Amen. This is God's Word; may he add His blessing to it. Let's pray.

Our Lord and our God, by Your Spirit pierce our hearts. Show us our sins. Show us our emptiness if we are empty. Fill us with Yourself. We ask it in Jesus' name. Amen.

The Preacher says here that the person who knows God, the person who is trusting God, the person who is able to rest and believe in and trust in God's sovereign providence over his life draws comfort from that sovereignty. And even in the face of the uncertainties of life, and even in the face of uncertain death, he is able to enjoy life as a gift from the providing God. Having that perspective, in other words, changes his view of life from meaningless to meaningful, from futile and vain, to happy and satisfying. Trusting in a sovereign God makes all the difference. And we want to walk through this passage as the Preacher takes us to some of the quandaries of life. The unexpected turns of this life, universal death, the universal end that we all face, and makes us take stock of our own hearts whether they’re empty or full and points us to the only place where they can be filled if they’re empty.

I. We need to think about the twists and turns of life biblically.
Let's look at verses 1-6 first. Here's where he first introduces the reality of unexpected providences and death. “For I have taken all this to my heart.” All what? All the things that were spoken about in chapter 8. “I've taken all that to heart,” he says, “and, I want to explain it this way.” Righteous men, wise men and their deeds are in the hands of God. In other words, he's acknowledging that God's children, those who by His grace have been made righteous and wise are in God's hands. They are under God's special care; He takes comfort in this crazy world where there are injustices everywhere you turn by realizing that God takes a special care of His people. He declares that He has personally appropriated that truth as He has felt the difficulties of life; as He has encountered the slings and arrows of outrageous fortune; as He has seen suffering and oppression and injustice. He has taken comfort that God is in control and that God cares for His people–those who are righteous and wise, their persons and actions, their lives and deeds are at the disposal of, and under the care of, and under the provision of, and under the special providential protection of God–and that makes all the difference he says. Realizing that changes the way that you look at this world.

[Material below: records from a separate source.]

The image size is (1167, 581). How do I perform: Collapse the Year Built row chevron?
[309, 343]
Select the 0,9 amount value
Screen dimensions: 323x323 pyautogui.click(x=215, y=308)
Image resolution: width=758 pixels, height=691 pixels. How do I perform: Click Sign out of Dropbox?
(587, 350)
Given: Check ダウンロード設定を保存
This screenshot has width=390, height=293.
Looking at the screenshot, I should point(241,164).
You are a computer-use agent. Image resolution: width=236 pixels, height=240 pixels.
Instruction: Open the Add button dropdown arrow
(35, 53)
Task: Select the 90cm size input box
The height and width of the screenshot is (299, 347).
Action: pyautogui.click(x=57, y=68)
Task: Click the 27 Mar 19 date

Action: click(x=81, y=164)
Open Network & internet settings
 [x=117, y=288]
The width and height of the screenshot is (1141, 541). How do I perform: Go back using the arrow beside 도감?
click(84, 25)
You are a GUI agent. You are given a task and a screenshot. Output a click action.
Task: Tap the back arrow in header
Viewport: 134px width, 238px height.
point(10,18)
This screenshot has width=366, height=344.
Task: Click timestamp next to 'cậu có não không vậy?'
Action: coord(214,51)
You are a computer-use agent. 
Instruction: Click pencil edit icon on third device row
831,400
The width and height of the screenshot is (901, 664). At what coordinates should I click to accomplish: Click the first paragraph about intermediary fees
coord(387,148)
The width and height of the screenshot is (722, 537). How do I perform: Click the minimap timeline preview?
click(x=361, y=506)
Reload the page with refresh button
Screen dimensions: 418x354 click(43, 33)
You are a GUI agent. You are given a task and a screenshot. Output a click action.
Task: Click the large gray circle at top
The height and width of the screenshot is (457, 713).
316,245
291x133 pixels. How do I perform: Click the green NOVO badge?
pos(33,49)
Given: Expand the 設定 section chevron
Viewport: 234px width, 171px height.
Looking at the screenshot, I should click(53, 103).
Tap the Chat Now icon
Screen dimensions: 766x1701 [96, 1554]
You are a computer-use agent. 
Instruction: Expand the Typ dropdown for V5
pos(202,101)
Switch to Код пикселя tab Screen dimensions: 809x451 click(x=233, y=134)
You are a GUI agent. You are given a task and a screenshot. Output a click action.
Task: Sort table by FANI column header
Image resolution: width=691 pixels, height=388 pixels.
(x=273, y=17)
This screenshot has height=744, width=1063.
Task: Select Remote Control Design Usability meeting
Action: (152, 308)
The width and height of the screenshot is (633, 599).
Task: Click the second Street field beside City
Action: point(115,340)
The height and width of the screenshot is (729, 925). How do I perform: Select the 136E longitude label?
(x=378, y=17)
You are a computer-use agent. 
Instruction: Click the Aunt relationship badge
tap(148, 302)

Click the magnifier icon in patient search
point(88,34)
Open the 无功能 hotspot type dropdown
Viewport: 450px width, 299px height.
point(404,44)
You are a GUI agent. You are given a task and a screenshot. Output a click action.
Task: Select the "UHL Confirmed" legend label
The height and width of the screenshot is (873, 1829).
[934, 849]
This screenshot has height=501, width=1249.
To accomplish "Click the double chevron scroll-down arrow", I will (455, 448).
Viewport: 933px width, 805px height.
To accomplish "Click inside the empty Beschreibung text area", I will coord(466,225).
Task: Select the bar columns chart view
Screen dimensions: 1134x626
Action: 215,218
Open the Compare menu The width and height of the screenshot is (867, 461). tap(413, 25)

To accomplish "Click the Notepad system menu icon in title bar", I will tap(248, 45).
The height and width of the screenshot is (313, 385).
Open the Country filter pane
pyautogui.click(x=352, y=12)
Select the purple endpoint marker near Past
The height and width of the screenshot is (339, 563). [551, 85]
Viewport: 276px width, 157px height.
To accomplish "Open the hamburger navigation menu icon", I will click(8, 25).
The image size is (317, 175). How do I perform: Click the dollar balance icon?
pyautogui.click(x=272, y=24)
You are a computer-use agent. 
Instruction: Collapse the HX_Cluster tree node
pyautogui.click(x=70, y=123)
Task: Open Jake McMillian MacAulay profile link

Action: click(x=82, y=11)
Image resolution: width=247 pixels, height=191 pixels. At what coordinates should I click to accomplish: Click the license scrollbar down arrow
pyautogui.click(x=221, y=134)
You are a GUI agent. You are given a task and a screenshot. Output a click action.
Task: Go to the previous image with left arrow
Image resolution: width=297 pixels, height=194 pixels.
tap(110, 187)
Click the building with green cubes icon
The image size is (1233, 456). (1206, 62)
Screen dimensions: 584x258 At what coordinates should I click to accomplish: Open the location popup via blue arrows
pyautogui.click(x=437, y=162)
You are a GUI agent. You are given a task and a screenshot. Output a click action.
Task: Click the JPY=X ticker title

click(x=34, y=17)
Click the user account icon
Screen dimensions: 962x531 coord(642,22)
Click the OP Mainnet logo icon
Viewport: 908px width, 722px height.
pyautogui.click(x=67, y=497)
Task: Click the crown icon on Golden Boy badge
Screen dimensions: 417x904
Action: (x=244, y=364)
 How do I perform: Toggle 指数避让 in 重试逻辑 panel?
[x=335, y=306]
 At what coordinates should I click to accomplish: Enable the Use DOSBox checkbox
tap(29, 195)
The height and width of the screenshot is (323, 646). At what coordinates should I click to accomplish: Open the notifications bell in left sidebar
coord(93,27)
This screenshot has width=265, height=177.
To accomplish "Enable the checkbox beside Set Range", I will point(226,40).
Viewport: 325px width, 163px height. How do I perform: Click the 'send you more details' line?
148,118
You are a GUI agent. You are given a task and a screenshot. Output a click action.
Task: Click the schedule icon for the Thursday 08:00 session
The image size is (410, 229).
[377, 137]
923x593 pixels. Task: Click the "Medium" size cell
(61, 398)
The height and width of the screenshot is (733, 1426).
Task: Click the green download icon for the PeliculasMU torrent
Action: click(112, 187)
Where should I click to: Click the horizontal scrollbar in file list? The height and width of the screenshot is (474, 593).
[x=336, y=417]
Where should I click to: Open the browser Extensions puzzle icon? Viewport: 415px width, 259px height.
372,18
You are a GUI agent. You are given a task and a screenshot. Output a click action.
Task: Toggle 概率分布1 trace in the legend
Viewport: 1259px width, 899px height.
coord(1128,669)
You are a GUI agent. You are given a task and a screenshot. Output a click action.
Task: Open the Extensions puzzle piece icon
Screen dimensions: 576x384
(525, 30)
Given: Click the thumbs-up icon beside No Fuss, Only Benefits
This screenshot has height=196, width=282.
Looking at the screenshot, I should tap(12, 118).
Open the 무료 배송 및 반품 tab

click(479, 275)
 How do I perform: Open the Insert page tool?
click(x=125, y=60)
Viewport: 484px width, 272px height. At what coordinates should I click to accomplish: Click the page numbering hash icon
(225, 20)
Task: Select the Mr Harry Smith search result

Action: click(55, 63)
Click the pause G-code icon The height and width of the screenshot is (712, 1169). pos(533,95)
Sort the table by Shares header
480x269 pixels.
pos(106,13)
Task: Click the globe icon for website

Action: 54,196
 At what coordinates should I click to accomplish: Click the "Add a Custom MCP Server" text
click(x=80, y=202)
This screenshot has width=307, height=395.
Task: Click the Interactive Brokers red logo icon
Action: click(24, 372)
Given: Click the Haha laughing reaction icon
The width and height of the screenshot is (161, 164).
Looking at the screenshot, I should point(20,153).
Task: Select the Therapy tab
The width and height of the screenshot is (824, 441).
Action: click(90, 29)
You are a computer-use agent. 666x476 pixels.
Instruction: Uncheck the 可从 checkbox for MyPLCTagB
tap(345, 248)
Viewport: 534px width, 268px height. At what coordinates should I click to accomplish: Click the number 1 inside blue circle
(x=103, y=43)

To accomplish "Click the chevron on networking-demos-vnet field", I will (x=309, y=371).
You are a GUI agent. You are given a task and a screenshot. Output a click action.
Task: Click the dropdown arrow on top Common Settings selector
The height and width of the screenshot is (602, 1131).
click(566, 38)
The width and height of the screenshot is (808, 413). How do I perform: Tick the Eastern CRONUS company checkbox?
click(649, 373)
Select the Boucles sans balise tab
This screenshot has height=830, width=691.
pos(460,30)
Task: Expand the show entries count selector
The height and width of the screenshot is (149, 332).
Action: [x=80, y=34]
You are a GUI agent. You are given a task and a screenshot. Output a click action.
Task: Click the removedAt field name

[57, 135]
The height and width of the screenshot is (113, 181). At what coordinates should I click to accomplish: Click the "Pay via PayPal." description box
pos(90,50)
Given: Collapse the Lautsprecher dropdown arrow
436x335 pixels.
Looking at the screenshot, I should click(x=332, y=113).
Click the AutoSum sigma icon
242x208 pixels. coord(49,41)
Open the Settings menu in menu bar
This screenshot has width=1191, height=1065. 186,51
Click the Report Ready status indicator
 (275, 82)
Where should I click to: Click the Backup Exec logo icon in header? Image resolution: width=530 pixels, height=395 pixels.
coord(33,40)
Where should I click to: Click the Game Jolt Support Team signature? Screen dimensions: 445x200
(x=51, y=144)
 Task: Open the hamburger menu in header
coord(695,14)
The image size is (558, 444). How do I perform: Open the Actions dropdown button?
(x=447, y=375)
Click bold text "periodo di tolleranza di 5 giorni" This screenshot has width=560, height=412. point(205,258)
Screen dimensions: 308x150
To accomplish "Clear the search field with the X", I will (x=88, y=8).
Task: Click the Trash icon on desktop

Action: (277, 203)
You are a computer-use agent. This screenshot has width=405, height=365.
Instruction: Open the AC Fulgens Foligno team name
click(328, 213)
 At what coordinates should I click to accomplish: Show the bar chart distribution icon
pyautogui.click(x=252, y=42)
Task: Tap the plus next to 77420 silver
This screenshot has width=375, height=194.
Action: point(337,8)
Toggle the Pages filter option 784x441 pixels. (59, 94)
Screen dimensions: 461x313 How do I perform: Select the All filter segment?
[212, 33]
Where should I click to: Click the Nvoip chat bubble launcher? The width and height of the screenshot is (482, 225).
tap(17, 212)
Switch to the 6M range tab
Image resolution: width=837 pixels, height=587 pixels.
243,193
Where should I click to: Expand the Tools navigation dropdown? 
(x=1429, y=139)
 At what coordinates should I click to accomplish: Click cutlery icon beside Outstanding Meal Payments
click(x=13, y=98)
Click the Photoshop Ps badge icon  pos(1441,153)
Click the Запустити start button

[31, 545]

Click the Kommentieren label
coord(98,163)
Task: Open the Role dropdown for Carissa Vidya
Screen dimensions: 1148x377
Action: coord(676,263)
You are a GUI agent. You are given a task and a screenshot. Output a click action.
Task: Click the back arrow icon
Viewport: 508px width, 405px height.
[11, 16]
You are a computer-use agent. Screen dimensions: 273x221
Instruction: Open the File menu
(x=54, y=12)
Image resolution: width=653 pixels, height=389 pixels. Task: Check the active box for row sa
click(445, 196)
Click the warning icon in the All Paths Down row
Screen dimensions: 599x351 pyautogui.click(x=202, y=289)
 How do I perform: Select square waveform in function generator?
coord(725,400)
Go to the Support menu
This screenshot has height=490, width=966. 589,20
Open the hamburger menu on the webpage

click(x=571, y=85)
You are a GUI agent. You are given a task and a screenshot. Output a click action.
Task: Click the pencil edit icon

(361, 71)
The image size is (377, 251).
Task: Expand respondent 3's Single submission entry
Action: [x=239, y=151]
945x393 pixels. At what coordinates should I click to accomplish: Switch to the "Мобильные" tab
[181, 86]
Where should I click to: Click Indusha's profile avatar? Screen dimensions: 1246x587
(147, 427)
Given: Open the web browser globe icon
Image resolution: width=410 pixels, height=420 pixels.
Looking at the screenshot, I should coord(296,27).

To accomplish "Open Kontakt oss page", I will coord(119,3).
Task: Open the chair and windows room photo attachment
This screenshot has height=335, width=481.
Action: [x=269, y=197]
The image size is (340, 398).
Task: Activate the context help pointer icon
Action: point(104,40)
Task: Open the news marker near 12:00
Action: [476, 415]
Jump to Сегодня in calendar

But he doesn't stop there. He goes on to say that even though that is true, that God cares for His own, it is also true that none of us knows what we're facing, and all of us know what we're facing. That is, that there are uncertainties in our life that none of us know about, but there is one certainty in life that all of us know about. And in the face of both of those things, the uncertainty and the final certainty, God's providence gives the believer comfort.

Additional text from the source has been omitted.